(EXERCISE INSTRUCTIONS) Print the listing starting with the line containing "1920x415 pixels. Task: Click" and going on through the line containing "point(682,87)", with both of those lines included, and leave the pictures out.

(DATA SHOWN)
──────
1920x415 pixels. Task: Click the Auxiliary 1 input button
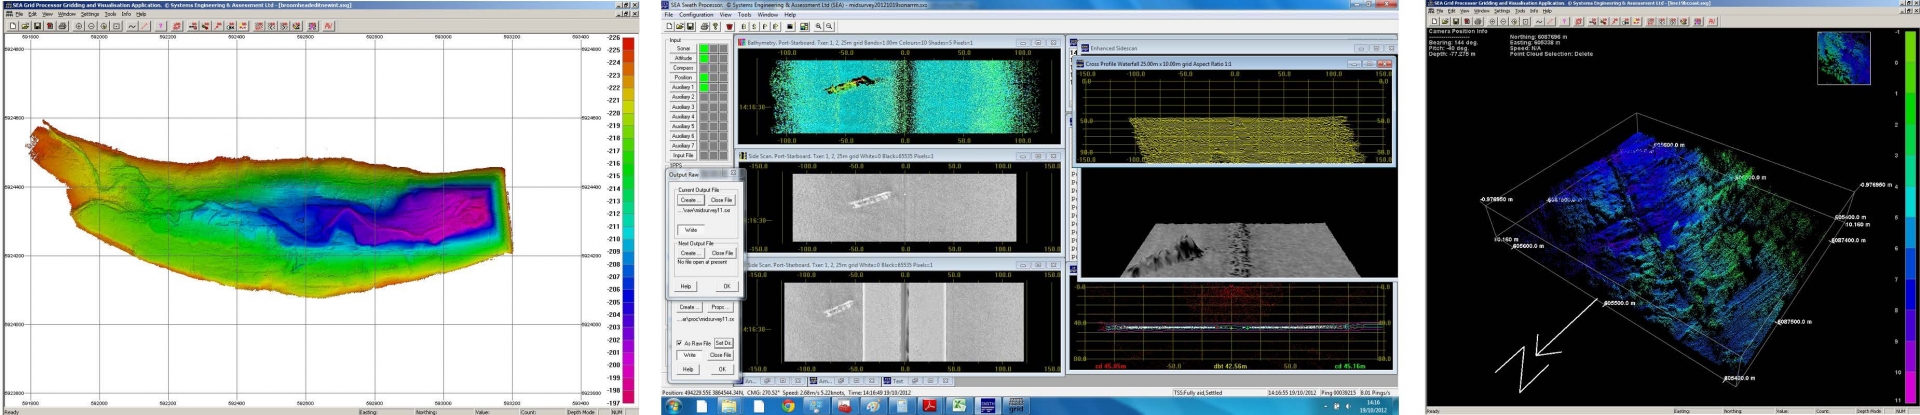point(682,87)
──────
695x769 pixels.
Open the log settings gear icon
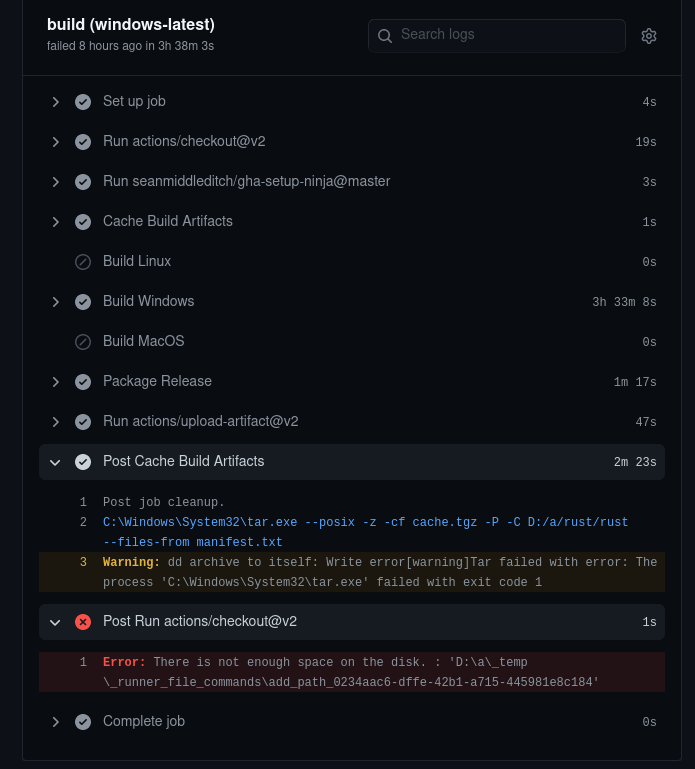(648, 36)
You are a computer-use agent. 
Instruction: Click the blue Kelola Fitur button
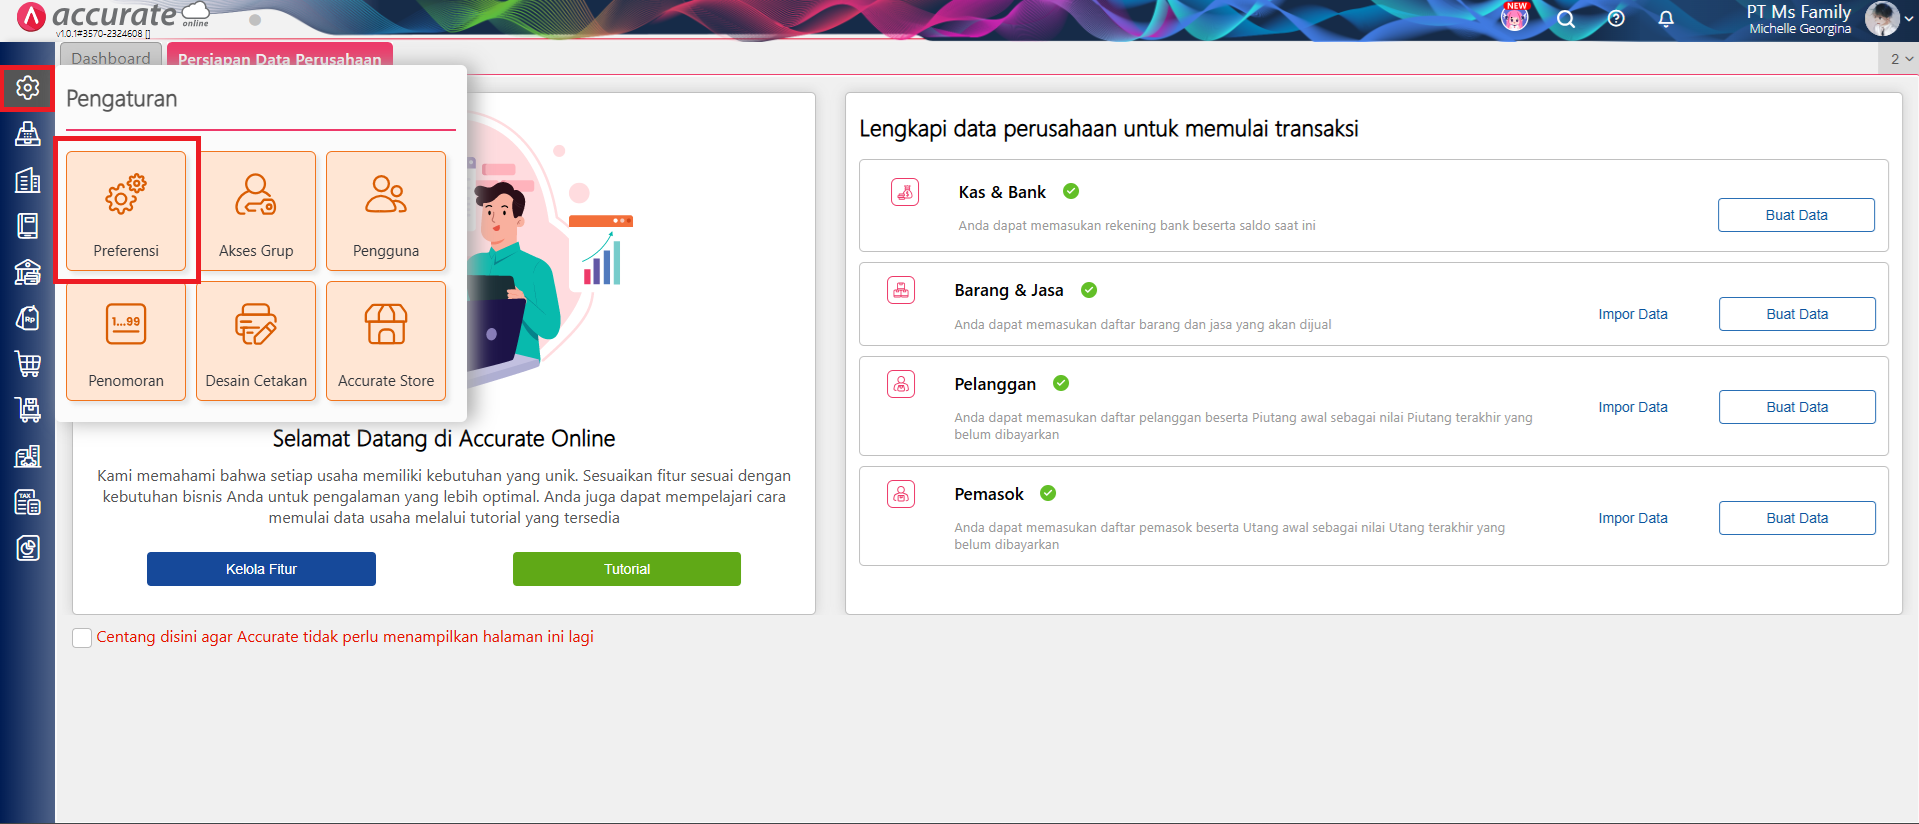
──────
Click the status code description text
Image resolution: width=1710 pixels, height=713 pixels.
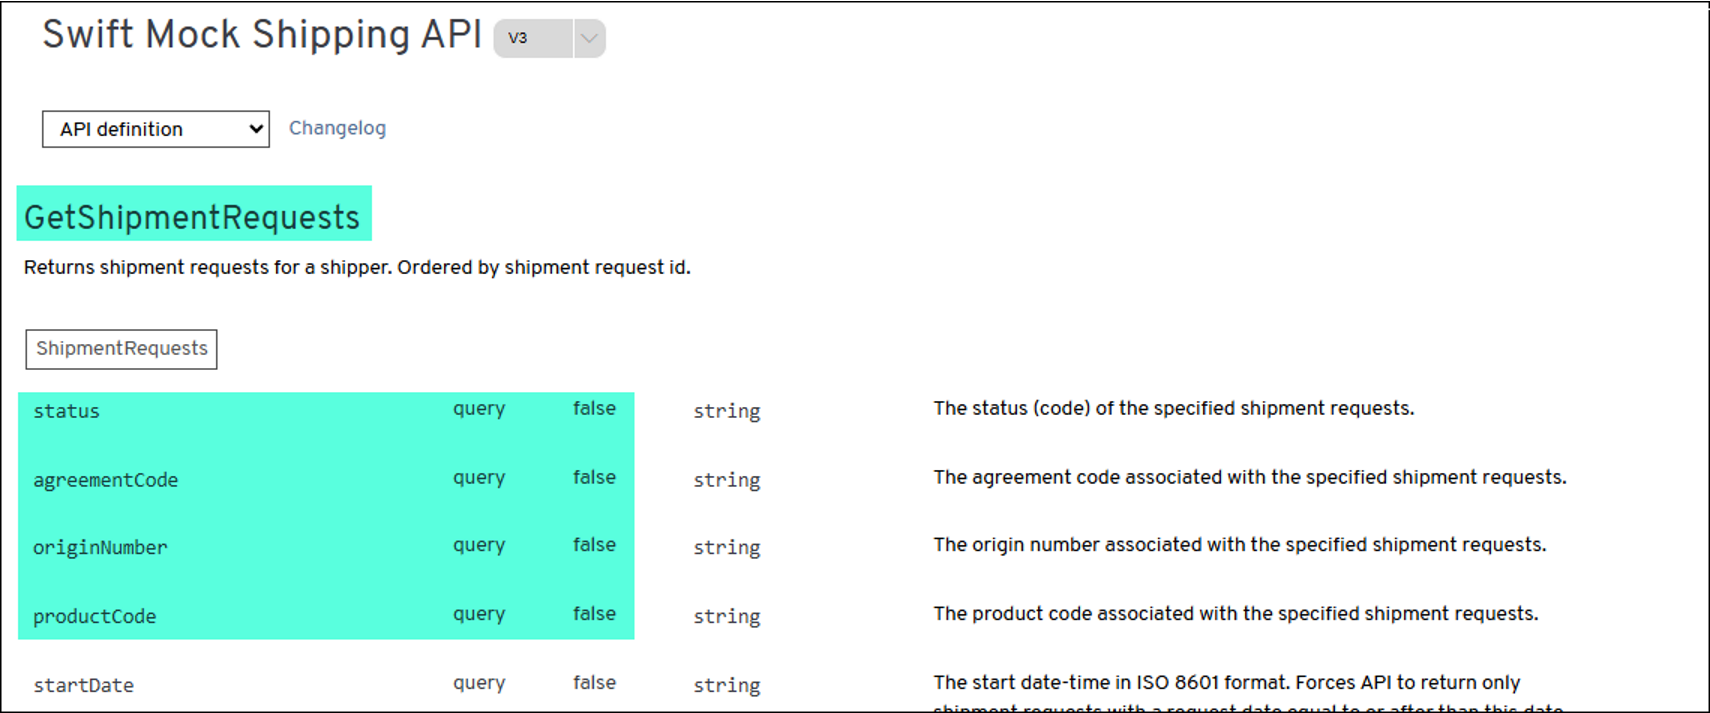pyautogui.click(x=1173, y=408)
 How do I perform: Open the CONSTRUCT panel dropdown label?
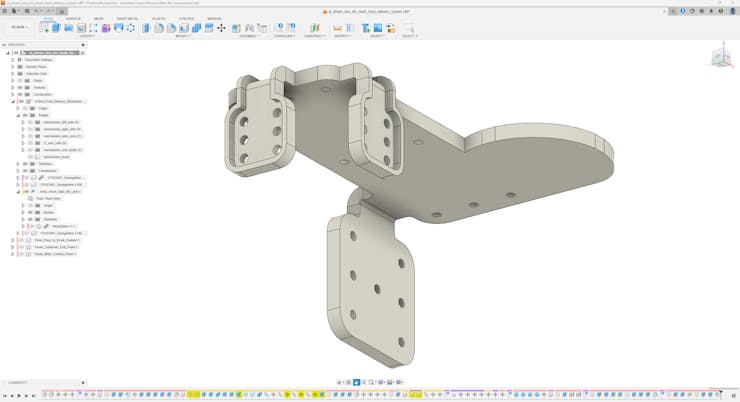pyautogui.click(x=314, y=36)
──────
(SOLVED PROBLEM)
1920x415 pixels. Task: Click the Auxiliary 1 input button
point(682,87)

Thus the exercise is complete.